Nationwide News PL v Naidu & Anor  NSWCA 377.
312 In finding that ISS Security was liable for the conduct of Mr Chaloner and that his knowledge was attributable to it, his Honour relied upon the decision of this Court in TNT Australia PL v Christie & 2 Ors  NSWCA 47; (2003) 65 NSWLR 1.
313 The plaintiff in TNT v Christie was employed by an employment agency, or 'body hire company'. He was sent by his employer to work at the brewery premises of TNT where he worked under the daily management of the TNT warehouse manager. The plaintiff's wages were paid by the employer and a representative of the employer visited the brewery once a week. The plaintiff's duties at TNT's premises were to pick up cartons of beer and have them ready for delivery to liquor outlets. The plaintiff was injured in the course of carrying out these tasks when a pallet jack, which was equipment supplied by TNT to enable the plaintiff to carry out his duties, malfunctioned and ran over his foot.
314 Mason P held that both the employer and TNT owed to the plaintiff a non-delegable duty of care. His Honour analysed the scope of that duty at 10 . It is not necessary to repeat all of that analysis. What is relevant for present circumstances, and as TNT v Christie confirms, is that a non-delegable duty is not discharged merely by the employment of a qualified independent contractor. As Mason P had earlier observed in his judgment in this Court in Lepore v State of New South Wales  NSWCA 112; (2001) 52 NSWLR 420 at 426 :
The expression 'non-delegable duty' is somewhat misleading. It implies that a person cannot delegate a duty, but the truth is that the person cannot avoid liability by relying on the delegation, even to a competent delegate.
315 His Honour continued at 429 
Discussion about non-delegable duties of care is usually accompanied by the statement that the duty will not be discharged merely by the employment of a qualified and ostensibly competent independent contractor (e.g. Burnie Port Authority at 550). However, the concept extends to negligence by employees because it may be invoked whether fault is, or might be, that of an employee whether or not acting in the course of employment.
316 In Kondis v State Transport Authority  HCA 61; (1984) 154 CLR 672 the employer was held liable for the negligence of its independent contractor in failing to adopt a safe system of work. It was held that the contractor's failure to adopt a safe system of work constituted a failure by the employer to satisfy its non-delegable duty to exercise reasonable care in providing a safe system of work for its employee.

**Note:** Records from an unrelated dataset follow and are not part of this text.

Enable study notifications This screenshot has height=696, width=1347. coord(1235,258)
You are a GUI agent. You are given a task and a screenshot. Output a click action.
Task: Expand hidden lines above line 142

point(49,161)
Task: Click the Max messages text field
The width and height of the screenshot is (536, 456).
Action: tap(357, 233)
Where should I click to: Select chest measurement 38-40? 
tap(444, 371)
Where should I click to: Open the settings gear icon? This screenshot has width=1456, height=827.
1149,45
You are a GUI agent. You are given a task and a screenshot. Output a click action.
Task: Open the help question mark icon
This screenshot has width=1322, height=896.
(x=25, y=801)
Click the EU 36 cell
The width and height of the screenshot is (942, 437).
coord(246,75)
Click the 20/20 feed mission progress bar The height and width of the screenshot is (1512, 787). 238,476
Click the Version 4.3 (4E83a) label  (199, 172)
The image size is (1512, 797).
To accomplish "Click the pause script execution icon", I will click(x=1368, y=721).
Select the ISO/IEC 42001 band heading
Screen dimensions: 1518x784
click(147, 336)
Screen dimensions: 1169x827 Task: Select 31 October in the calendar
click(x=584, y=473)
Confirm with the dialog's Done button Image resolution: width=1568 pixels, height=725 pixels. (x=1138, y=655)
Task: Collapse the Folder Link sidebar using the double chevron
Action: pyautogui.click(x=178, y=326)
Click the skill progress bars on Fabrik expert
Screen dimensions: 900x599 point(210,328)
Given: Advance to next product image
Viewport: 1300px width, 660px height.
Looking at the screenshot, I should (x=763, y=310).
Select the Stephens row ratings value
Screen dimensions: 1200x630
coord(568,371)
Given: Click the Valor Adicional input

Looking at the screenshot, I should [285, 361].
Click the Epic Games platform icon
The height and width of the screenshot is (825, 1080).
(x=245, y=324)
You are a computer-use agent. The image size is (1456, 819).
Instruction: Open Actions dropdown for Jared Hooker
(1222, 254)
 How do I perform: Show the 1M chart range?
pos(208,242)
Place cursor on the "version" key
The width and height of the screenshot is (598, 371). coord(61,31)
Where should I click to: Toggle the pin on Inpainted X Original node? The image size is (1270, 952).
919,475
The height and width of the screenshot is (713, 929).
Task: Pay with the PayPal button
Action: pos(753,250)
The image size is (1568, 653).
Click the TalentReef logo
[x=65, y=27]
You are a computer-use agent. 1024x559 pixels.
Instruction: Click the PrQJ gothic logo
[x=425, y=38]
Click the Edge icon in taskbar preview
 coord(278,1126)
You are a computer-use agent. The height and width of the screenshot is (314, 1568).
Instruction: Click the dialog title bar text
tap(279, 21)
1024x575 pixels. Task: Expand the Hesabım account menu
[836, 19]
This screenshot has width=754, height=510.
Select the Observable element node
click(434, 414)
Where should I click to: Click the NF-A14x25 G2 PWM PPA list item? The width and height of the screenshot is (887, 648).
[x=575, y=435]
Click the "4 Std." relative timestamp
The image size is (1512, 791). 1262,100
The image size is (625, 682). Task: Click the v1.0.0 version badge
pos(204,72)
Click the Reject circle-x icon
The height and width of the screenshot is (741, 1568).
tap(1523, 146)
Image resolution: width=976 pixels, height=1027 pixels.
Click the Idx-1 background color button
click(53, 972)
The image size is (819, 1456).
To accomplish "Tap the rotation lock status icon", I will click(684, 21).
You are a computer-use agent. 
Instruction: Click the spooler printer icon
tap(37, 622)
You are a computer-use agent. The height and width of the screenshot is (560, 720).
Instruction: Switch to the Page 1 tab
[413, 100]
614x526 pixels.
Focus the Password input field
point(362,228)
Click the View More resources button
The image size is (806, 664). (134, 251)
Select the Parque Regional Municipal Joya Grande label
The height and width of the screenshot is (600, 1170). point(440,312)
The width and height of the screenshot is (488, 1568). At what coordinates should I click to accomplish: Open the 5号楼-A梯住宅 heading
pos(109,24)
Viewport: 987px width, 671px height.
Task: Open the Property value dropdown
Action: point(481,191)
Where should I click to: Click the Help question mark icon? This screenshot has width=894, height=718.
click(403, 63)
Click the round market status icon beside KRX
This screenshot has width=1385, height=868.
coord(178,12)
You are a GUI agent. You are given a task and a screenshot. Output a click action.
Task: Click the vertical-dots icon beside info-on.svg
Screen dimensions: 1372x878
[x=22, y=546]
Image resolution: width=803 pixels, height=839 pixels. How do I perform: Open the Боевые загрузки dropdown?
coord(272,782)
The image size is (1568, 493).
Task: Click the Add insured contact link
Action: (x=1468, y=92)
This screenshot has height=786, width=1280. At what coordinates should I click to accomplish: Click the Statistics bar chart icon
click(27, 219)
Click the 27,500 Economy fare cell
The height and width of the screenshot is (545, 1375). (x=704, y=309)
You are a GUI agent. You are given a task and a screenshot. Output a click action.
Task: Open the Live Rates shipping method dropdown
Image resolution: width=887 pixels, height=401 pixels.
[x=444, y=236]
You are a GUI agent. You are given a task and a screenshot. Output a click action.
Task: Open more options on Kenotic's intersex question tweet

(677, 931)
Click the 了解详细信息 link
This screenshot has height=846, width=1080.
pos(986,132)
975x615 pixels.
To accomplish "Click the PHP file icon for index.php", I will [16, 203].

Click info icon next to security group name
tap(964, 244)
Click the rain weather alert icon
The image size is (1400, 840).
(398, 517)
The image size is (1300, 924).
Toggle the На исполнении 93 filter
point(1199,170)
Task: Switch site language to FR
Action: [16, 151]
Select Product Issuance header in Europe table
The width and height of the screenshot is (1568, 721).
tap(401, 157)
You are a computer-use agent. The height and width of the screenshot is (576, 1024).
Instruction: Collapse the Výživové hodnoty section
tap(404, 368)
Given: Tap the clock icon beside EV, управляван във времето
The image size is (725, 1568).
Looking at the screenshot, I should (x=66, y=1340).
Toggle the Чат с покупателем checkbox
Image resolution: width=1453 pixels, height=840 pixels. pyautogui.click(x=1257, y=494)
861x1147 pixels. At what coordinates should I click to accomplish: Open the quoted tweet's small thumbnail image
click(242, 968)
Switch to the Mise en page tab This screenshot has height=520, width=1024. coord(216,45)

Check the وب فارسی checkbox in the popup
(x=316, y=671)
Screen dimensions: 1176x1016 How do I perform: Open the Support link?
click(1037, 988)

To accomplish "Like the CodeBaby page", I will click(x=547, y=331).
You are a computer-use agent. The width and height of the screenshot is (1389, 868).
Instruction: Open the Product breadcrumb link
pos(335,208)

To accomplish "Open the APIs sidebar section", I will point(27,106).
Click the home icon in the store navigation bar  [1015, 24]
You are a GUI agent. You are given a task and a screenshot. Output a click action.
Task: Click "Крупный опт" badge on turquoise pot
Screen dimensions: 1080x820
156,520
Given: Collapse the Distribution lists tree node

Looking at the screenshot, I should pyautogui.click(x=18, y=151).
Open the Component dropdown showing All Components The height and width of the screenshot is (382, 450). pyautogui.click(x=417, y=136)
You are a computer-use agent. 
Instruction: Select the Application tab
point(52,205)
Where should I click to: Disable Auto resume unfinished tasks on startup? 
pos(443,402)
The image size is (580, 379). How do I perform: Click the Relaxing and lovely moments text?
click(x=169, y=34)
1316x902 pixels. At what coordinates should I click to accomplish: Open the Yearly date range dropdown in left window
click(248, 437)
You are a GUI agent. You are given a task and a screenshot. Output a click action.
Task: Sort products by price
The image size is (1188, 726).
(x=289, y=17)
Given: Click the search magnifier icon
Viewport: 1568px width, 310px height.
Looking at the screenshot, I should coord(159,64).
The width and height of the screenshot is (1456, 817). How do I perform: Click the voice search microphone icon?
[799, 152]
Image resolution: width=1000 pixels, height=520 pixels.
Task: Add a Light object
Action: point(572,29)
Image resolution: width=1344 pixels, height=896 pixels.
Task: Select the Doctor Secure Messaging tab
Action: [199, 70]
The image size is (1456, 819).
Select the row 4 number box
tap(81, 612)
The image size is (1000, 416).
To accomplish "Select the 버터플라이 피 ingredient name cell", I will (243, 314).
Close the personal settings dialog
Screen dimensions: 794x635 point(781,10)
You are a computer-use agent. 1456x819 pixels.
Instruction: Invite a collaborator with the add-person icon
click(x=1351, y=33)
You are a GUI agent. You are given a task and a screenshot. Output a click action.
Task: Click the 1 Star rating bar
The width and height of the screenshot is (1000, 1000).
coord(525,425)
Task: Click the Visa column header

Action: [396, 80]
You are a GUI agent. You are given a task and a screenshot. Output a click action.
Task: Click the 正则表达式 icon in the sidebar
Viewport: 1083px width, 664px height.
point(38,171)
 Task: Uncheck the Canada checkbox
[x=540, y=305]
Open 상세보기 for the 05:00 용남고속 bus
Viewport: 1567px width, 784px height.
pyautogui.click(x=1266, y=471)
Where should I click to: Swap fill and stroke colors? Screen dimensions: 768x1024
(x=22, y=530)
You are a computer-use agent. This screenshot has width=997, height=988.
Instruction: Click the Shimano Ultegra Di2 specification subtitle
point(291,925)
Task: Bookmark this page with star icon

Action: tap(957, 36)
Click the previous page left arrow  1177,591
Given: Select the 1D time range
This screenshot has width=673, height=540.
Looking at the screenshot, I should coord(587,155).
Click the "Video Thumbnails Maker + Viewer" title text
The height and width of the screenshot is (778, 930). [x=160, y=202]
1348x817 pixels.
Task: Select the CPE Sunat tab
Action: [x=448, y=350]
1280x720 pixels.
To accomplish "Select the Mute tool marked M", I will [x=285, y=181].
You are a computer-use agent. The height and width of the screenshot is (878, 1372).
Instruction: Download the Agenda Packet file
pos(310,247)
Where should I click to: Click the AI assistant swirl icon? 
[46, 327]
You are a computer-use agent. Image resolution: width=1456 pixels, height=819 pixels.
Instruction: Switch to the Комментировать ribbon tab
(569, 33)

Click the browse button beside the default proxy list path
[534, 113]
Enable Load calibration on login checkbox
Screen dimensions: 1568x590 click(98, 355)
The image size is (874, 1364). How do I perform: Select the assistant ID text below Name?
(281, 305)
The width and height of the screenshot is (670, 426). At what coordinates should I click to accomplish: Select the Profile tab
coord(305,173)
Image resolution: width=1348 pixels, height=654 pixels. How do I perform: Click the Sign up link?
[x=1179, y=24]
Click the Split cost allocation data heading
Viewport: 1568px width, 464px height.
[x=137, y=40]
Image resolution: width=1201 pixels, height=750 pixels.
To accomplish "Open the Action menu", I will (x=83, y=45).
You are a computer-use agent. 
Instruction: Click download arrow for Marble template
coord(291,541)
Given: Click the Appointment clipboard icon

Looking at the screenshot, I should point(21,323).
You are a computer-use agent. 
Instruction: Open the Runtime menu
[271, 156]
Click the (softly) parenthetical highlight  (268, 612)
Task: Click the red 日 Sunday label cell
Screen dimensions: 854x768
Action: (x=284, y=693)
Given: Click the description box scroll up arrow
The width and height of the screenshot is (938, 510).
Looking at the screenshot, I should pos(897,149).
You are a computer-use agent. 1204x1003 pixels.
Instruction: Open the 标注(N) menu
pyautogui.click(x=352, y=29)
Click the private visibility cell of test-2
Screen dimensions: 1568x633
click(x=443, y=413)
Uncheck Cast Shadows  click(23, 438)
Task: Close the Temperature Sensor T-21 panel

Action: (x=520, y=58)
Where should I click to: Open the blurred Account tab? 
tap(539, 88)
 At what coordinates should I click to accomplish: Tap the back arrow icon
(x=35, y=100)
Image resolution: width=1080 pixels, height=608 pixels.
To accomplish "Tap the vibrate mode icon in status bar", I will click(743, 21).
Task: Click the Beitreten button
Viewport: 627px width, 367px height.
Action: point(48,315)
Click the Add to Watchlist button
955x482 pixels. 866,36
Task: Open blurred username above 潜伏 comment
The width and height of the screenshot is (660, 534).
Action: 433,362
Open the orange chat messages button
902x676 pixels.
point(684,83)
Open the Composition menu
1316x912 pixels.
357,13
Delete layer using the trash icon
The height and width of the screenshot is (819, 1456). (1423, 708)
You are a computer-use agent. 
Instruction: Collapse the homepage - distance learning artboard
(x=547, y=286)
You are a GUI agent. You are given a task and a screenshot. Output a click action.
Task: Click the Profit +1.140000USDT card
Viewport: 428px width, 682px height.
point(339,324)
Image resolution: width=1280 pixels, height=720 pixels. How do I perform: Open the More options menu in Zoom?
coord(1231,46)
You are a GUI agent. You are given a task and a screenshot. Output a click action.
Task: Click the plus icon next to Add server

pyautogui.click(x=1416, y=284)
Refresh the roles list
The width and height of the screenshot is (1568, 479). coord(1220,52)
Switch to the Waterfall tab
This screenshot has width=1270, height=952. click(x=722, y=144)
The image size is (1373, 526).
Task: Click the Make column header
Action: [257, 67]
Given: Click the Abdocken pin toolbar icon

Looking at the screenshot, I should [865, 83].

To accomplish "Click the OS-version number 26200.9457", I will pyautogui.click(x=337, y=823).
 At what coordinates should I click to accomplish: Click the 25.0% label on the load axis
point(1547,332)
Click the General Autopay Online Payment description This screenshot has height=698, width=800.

317 ISS Security owed a non-delegable duty of care to Mr Naidu to take reasonable care for his safety, including taking reasonable care to provide him with a safe system of work and a safe place of work. If Mr Chaloner had been employed by ISS Security, then ISS Security would have been liable for his conduct to Mr Naidu, provided that the conduct could properly be characterised as an unauthorised mode of carrying out his duties. I have already concluded that that was the appropriate characterisation of his conduct.